Dataset records:
--*--

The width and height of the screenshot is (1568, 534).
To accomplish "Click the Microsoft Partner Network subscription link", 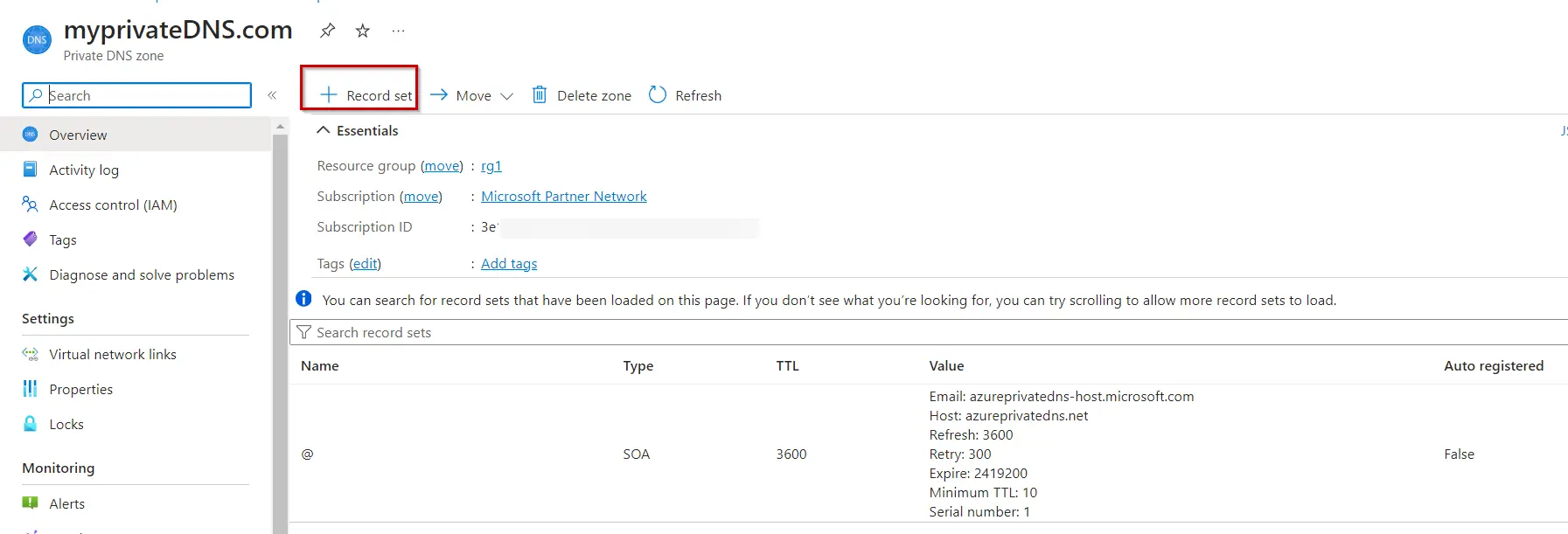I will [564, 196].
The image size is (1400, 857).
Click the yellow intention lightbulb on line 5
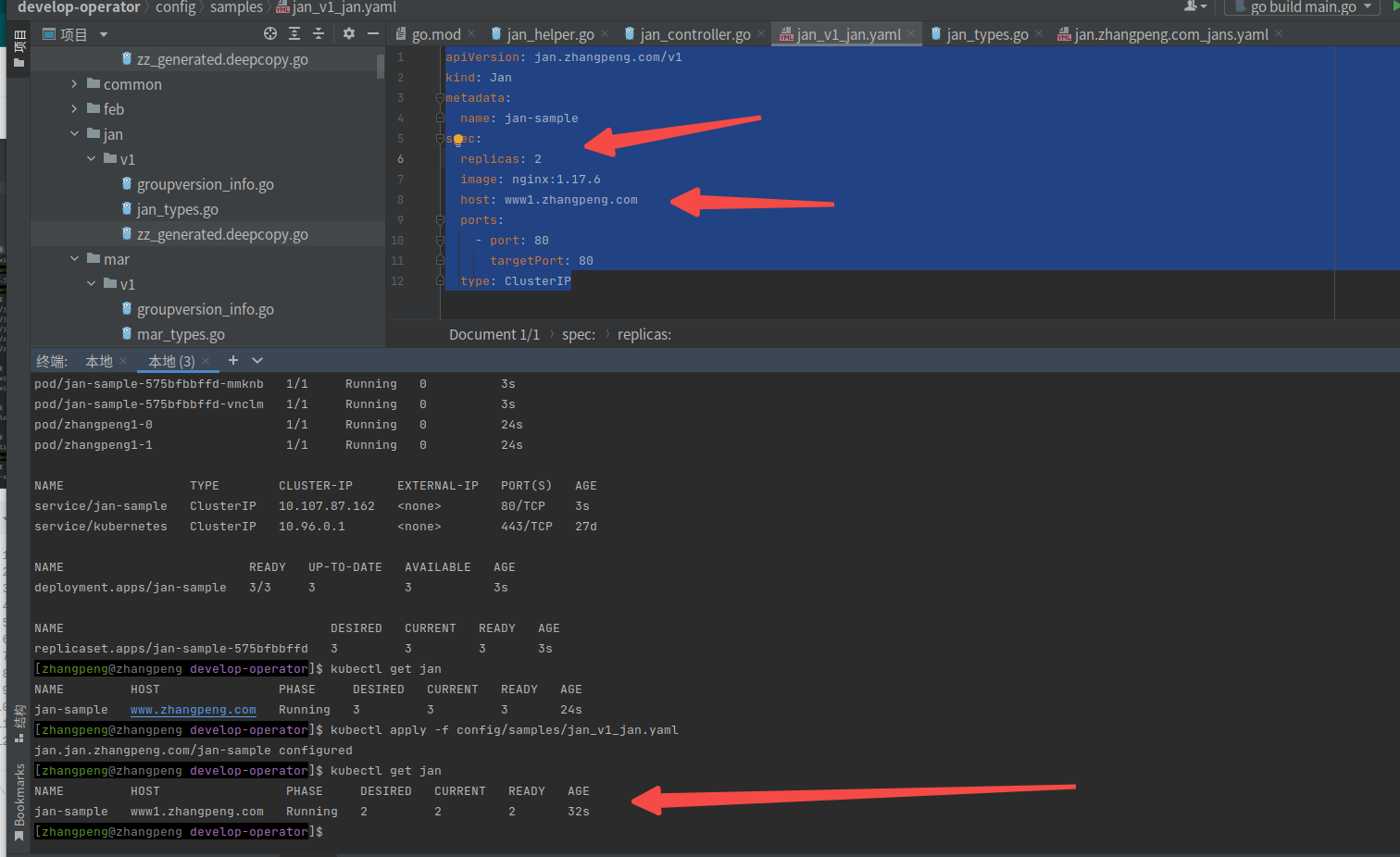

--*--

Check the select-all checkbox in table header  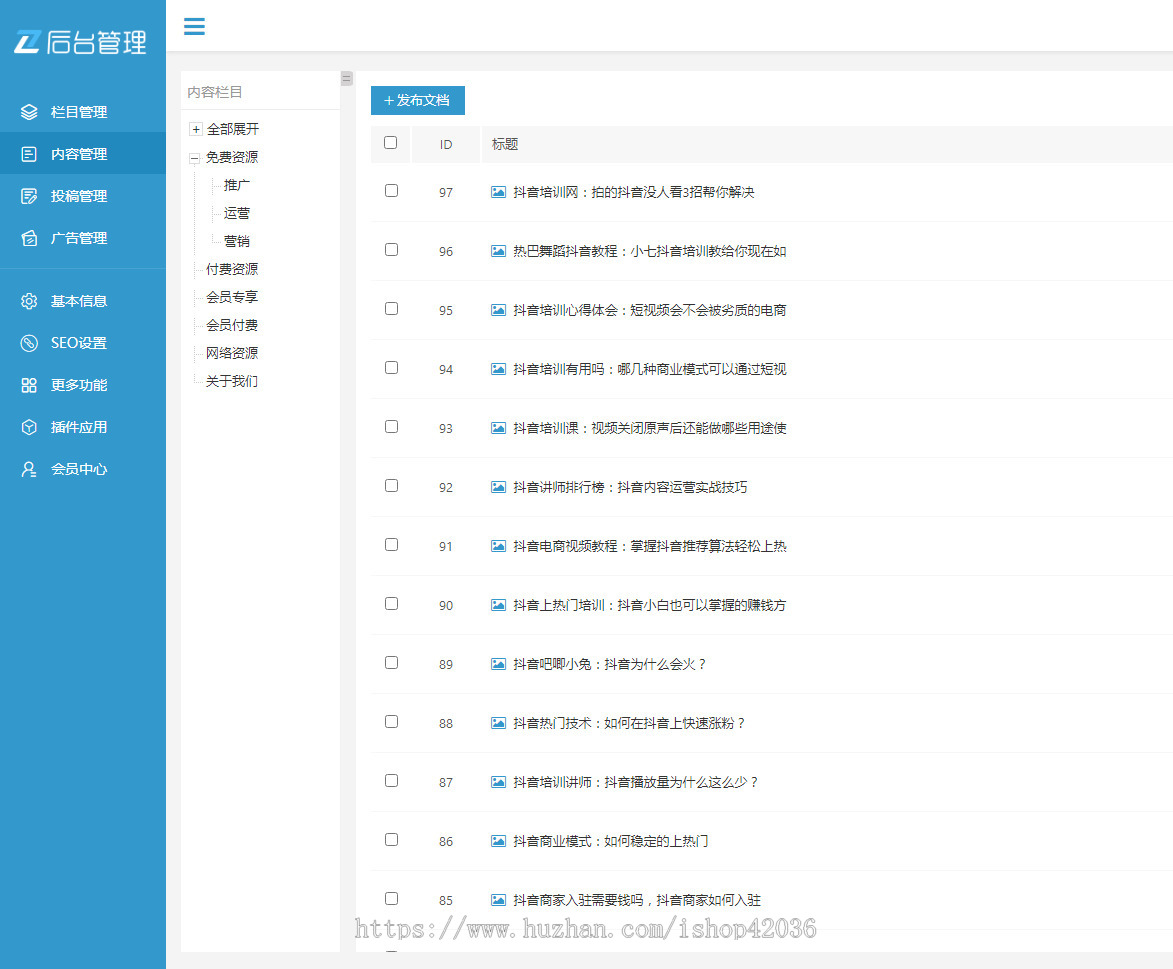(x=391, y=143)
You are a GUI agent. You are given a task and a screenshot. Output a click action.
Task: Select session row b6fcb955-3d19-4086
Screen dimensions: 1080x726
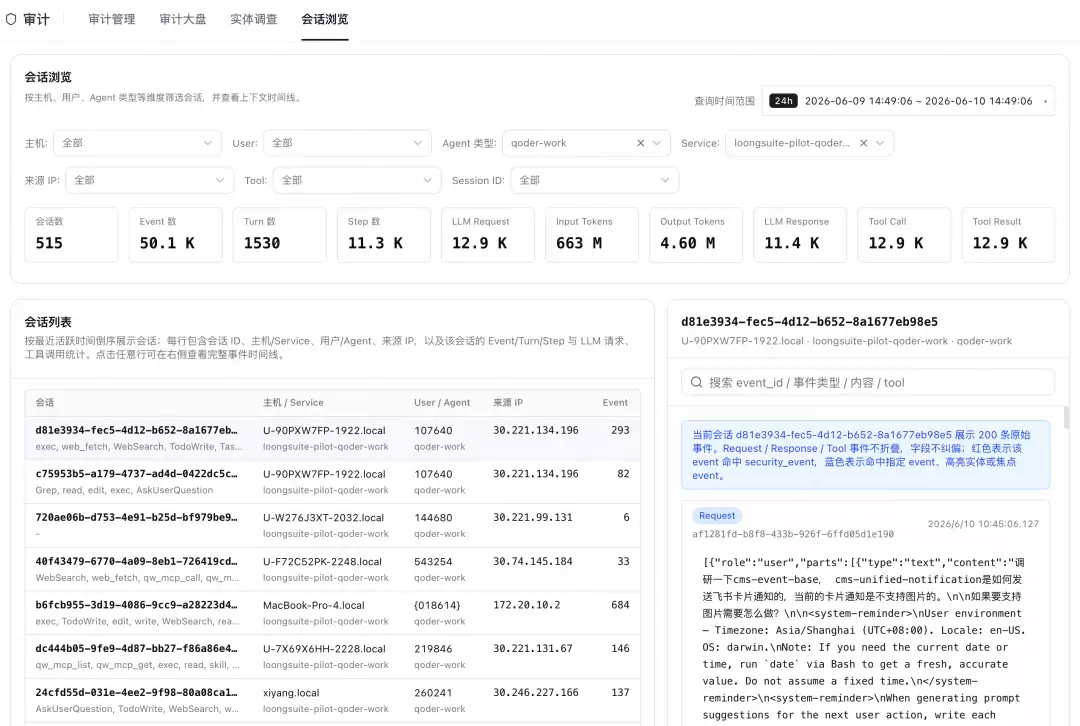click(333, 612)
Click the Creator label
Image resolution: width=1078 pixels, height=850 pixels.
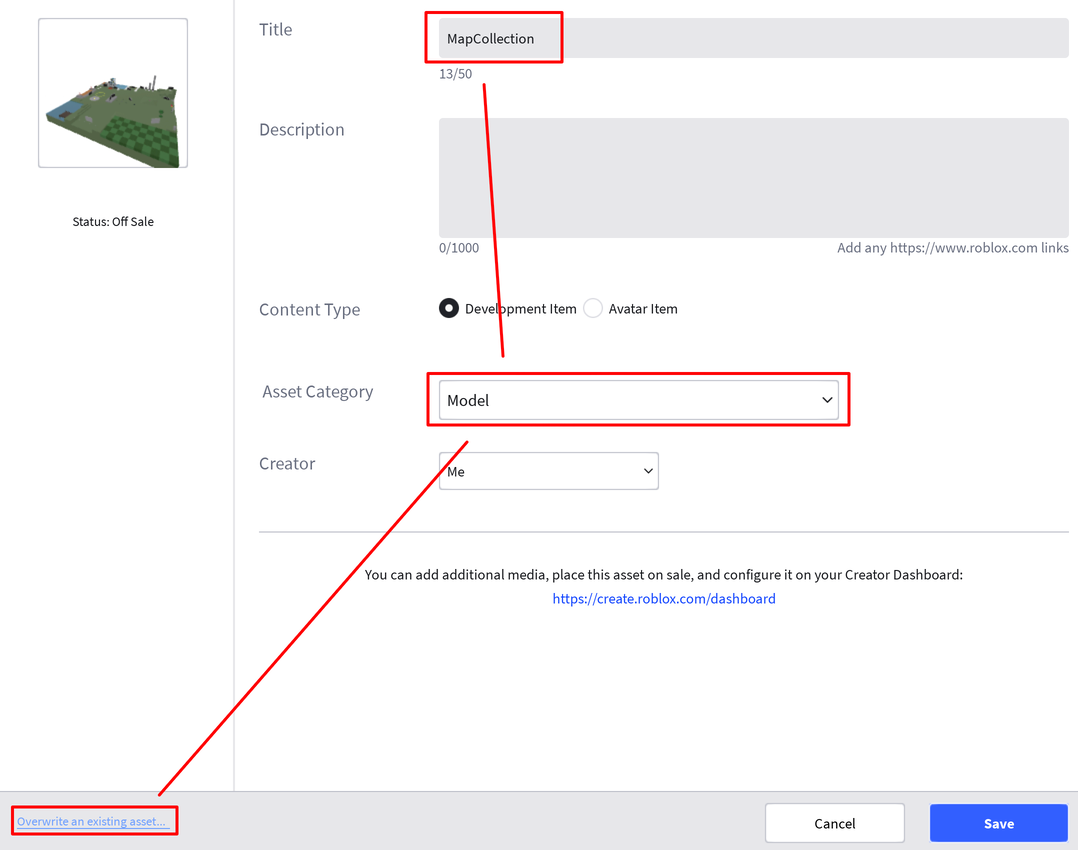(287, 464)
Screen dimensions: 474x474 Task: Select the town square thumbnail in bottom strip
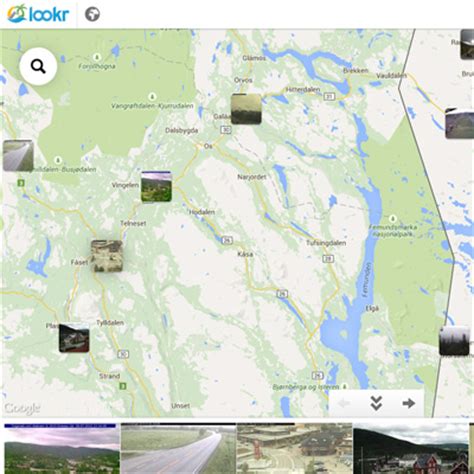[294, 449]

--*--

Exercise brief: Look through the listing and extract every line with "screenshot" in it.

Exercise result:
The width and height of the screenshot is (1568, 534).
You are a GUI agent. You are given a task and a screenshot. Output a click action.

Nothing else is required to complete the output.